[Provided text]

···

Most people know it from experience: After so many hours of being awake, your brain feels unable to absorb any more-and several hours of sleep will refresh it.
Now new research from the University of Wisconsin School of Medicine and Public Health clarifies this phenomenon, supporting the idea that sleep plays a critical role in the brain's ability to change in response to its environment. This ability, called plasticity, is at the heart of learning.
Reporting in the Jan. 20, 2008, online version of Nature Neuroscience, the UW-Madison scientists showed by several measures that synapses - nerve cell connections central to brain plasticity - were very strong when rodents had been awake and weak when they had been asleep.
The new findings reinforce the UW-Madison researchers' highly-debated hypothesis about the role of sleep. They believe that people sleep so that their synapses can downsize and prepare for a new day and the next round of learning and synaptic strengthening.
The human brain expends up to 80 percent of its energy on synaptic activity, constantly adding and strengthening connections in response to all kinds of stimulation, explains study author Chiara Cirelli, associate professor of psychiatry.
Given that each of the millions of neurons in the human brain contains thousands of synapses, this energy expenditure "is huge and can't be sustained."

···

[Data extract]
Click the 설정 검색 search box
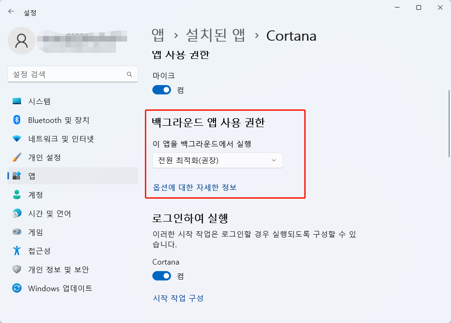This screenshot has height=323, width=451. (x=67, y=74)
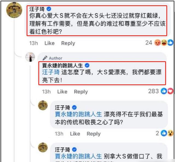Screen dimensions: 175x162
Task: Click the thumbs-up reaction icon beside the 24 count
Action: pos(170,43)
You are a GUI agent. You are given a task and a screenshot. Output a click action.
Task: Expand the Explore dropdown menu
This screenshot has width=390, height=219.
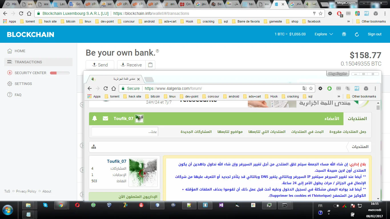(x=324, y=34)
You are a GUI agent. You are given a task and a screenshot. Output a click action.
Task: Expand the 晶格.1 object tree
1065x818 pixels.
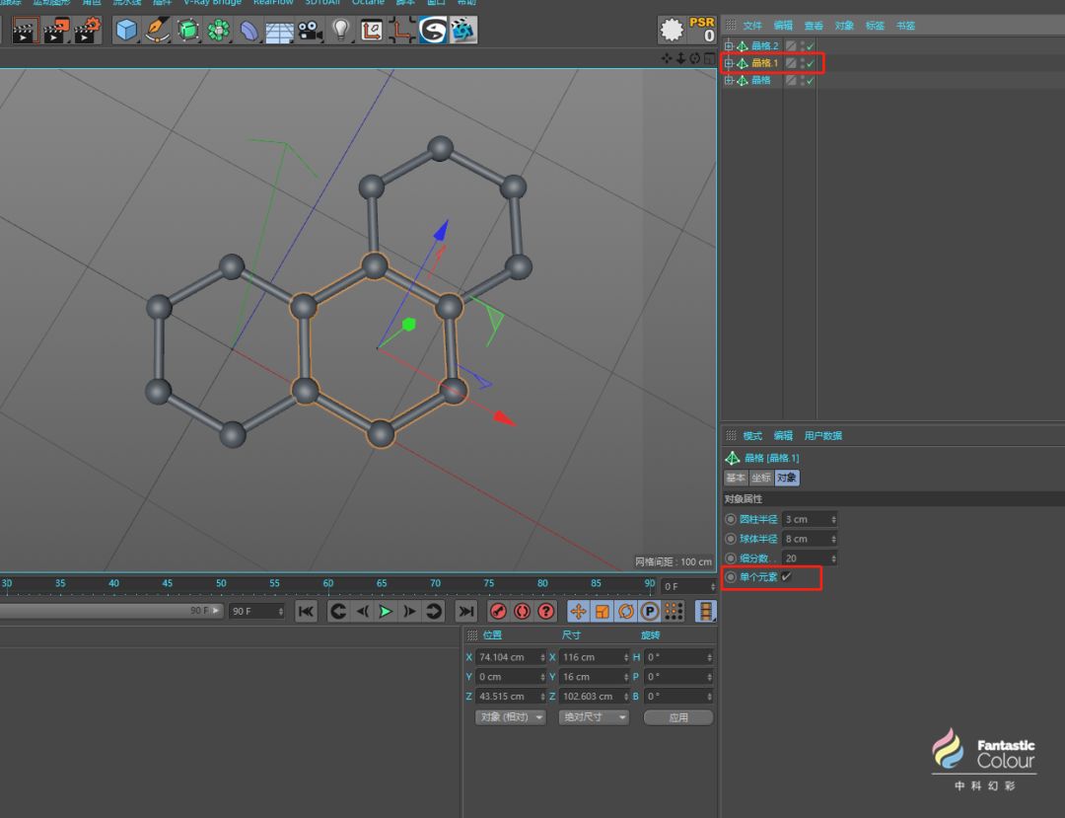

···

[Required action 1] According to the article on sleep and synapses, why can't the brain's energy spending on synaptic activity be sustained? Answer in one to three sentences.
[Required action 2] From the article on sleep and synapses, return everything from "Reporting in the" down to "and synaptic strengthening.".
[Required action 3] In the article on sleep and synapses, where did the UW-Madison scientists report their findings?

[Response box 1] The human brain spends up to 80 percent of its energy on synaptic activity. It keeps adding and strengthening connections, and each of its millions of neurons contains thousands of synapses. That makes the energy cost huge.

[Response box 2]
Reporting in the Jan. 20, 2008, online version of Nature Neuroscience, the UW-Madison scientists showed by several measures that synapses - nerve cell connections central to brain plasticity - were very strong when rodents had been awake and weak when they had been asleep.
The new findings reinforce the UW-Madison researchers' highly-debated hypothesis about the role of sleep. They believe that people sleep so that their synapses can downsize and prepare for a new day and the next round of learning and synaptic strengthening.

[Response box 3] They reported them in the Jan. 20, 2008, online version of Nature Neuroscience.